-- begin Reading text --
As I sit here, and begin typing out this recap, I am trying to find the perfect word to summarize this event. What comes to mind immediately is (WINDY). Let’s see if that changes as I begin rehashing the events of this past weekends race from start to finish.
**I am going to try not be overly redundant, as I posted about this race a few times over the past few weeks, leading right up to an extremely brief recap the evening of the race.
First off, I just have to say that Charleston, South Carolina is fantastic! I’ve only been there a few times in the past, and have never really gotten the chance to explore. Although I became familiar with Charleston on foot during the race, I cannot wait to go back for a long weekend sometime to really absorb some of Charleston’s history and charm. My friend Paula and I drove down on Friday. The trip took us less than four hours. We drove straight to our hotel, the La Quinta, right across the Ashley River from the peninsula of Charleston. Our rooms were available for check in when we arrived, so we chilled for about a half hour before heading out to the race expo.
The expo was just a very short drive from our hotel. Ten minutes, maybe, by car. Maybe it’s just me, but when you have a race where tons and tons of folks are coming in from out of town, out of state, etc… please have signs posted outside pointing us where to go. There were absolutely no road signs, and no signs on the building itself, nor inside, pointing runners in the right direction. Luckily I saw a woman with what looked like a swag bag, walking on the side of the road, and asked her where to go. She also offered to let us park in her spot as she was leaving. Parking was not marked either. Not a great start, but I’m easy, and didn’t let it bother me.
The expo was held in a high school gym, which was way too small for a race this size. The layout of the expo was also an epic fail. As this was the fourth installment of this race in Charleston, I was surprised by this. I hope the race director improves this expo for future runners. I knew two race directors for other races there, and they felt the same way. The swag was minimal. Just a shirt, and a very cheap swag bag to double as a bag check bag. This was a pretty expensive race, for very little swag. The shirt featured artwork by a local artist.
-- end Reading text --
Can you pick up the Charleston race recap right after its last sentence and keep it going? The data after this point is separate from the race recap.
-- begin Dataset records --
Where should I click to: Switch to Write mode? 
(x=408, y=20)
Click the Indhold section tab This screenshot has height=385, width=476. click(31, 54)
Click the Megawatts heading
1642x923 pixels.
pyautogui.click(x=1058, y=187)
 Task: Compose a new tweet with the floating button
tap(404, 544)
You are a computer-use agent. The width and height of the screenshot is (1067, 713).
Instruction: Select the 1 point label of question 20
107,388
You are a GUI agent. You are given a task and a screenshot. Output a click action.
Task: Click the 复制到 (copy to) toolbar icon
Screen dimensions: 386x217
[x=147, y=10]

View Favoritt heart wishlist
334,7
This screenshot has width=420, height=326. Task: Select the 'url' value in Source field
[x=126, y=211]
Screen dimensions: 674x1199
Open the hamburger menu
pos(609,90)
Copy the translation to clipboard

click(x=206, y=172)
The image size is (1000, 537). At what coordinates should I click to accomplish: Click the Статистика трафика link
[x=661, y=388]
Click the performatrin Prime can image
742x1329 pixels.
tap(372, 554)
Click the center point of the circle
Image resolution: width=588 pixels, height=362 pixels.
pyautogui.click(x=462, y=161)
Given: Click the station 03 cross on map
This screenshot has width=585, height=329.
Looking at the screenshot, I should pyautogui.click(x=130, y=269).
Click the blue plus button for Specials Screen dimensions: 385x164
-- end Dataset records --
▶ Written answer:
The bib itself needs to be changed, as well. I’ve read comments on this race from previous years, and it seems like no improvements have been made in this area. In the photo above, I have the chip portion of the bib tucked under so you can’t see it, but the chip was attached to a tearaway strip on the bottom of the bib. This was so flimsy, that I thought it would fall off before I even left the expo, and certainly wouldn’t feel comfortable leaving it as is, while running 26.2 miles. I ended up grabbing extra pins, and pinning the chip to the upper bib. No way I was going to run a marathon, and lose that chip due to flimsy bib design. Flash forward, I made it over the finish line with my chip. Others were not so lucky. Note to future runners… If the bib and chip are flimsy, find a way to make it more sturdy.
Aside from a few other races being at the expo to spread the word about their races, there really wasn’t much else to see. The Wrightsville Beach Marathon was there, as was Hilton Head Marathon, the Greensboro Marathon and the Asheville Marathon at Biltmore Estate. The race director for the Asheville race actually opened up 50 more spots for the previously sold out half at the Biltmore, just so that attendees of the Charleston Expo had a chance to sign up. Very cool. The Greensboro marathon was offering a $30 discount for a week, to sign up for their Marathon this Fall. I plan on taking advantage of that, for sure. *note to self! don’t forget to sign up before this weekend*.
We then took advantage of about an hour of free time before our dinner reservations to drive around Charleston and take a few pictures. I was floored by the architectural beauty, and really enjoyed our sightseeing adventure. I will return for more details, and would actually like to walk around Charleston quite a bit, and take a food tour, as well. Here are some photos of the area.
We then made a quick trip back across the river to an Italian restaurant that came highly recommended. Al Di La Tratoria was awesome. We sat in the wine bar (no we didn’t have wine). We sat down at 6pm, and by 6:30 the place was packed. No wonder I could only get us a table in the bar area. We didn’t mind at all, and proceeded to have an amazing meal. I even capped off my meal with some white chocolate mousse with berries for dessert. Yum! Everything was so fresh, and tasted as good as it looked.
Back at the hotel, we were in for the night. We agreed to meet up in the lobby at 6:30am, to head over to find parking at the starting line. We thought it may be a bit of a cluster, so we gave ourselves ample time to get there, and be ready. The rest of Friday evening I just relaxed, and tried to keep me feet up. I got everything together for race morning, so that I could have a peaceful sleep. Three alarms set for 4:30am, I actually slept fairly well.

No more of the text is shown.